Spring Cleaning – Let’s Talk About Network Penetration Testing
Those of us that are brave enough to watch the news and stay up to date with current affairs will no doubt have noticed an increasing volume of cyberattacks on businesses.
With the recent Transnet attack and the subsequent knock-on effects (which we still haven’t seen the end of), we can’t help but wonder if our systems are safe.
This is where network penetration testing comes into play to assess how robust your security systems are. While Huge doesn’t offer this service, we are acutely aware of the importance of a regular spring clean to make sure that your business doesn’t become a statistic in the war against cybercrime.
We encourage you to take a minute to run through some quick tips on how to keep your systems safe in a world that wants to undermine your security.
What is Network Penetration Testing?
First things first. What is network penetration testing?
“Penetration testing is also commonly referred to as a pen test (or ethical hacking) and is a method used to perform security testing on a network system used by a business or other organisation. Pen tests involve a variety of methodologies designed to explore a network to identify potential vulnerabilities and test to ensure the vulnerabilities are real.” (Source)
Basically, you’re employing a company to poke holes in your system and see what happens. Actually, having a third party perform these tests isn’t a bad thing, as they aren’t aware of patches, bolt-ons, or any other company-specific fixes that may have happened over the years. All they care about is checking if there are any open doors that need to be closed.
However, that doesn’t remove the burden of responsibility from us and our teams.
Your Digital Spring Cleaning Plan
Fortunately, you don’t need any special skills to perform a digital spring clean on your systems. Here’s where to start.
Delete or Archive Old Information
A data breach on an internet-connected system is far more likely than from data on DVDs locked away off-site. However, many businesses leave data on their systems far longer than is necessary exposing hackers to a wide range of opportunities but receiving few benefits in return.
Consider moving sensitive information that you no longer need to access regularly offline. If you need to keep it for legal reasons then do so in a secure offline facility. Anything that you don’t need, get rid of.
This is the perfect time to run through your emails and delete or archive old messages, attachments, or to-do lists. A cluttered inbox is an easy way to lose information and forget important tasks.
Back it Up
Back up regularly and properly. You should back up often enough that you would not be concerned about lost data in the event that something goes wrong. If you’re responsible for ensuring that others backup, ensure that they know how important it is to do so. Make sure they are familiar with the technology that enables them to maintain backups easily and efficiently.

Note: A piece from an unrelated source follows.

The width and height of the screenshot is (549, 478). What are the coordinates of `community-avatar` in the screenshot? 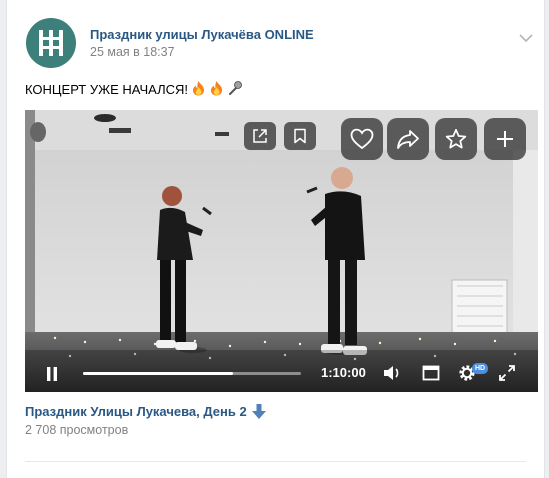 It's located at (51, 43).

Check your systems and your backup schedule. Make sure that your drives are disconnected from the network once the backup is complete. Regularly check that your restore functions are working properly.
Update Software and Apps
If you’re relying on an outside company to manage your systems then you should be safe. If not, then check through your systems and apps to make sure that you have the current updates and security patches in place.
Why not take some time to set up a schedule to make sure that your systems are always running the current version with the latest updates?
While you’re about it, don’t be afraid to delete any apps or programs that you no longer use. Hackers can access your system on the back of previously authenticated programs, so be sure to uninstall or delete whatever you’re not using.
Educate Your Team
“According to a study by IBM, human error is the main cause of 95% of cyber security breaches. In other words, if human error was somehow eliminated entirely, 19 out of 20 cyber breaches may not have taken place at all!” (Source)
While your systems may be secure, it’s the human element that can open the door to a cyberattack. A regular education program with your team, alongside firm policies relating to online activities, will help to reduce actions that would allow a breach to take place.
Teaching your employees the risks involved in unintentionally downloading malware, opening infected attachments, or using weak passwords is well worth the time and effort.
Let’s Connect
The online space can be rife with danger, but it doesn’t have to be. A secure connection coupled with smart security systems and regular network penetration testing goes a long way to removing you as a potential target for opportunistic cybercriminals.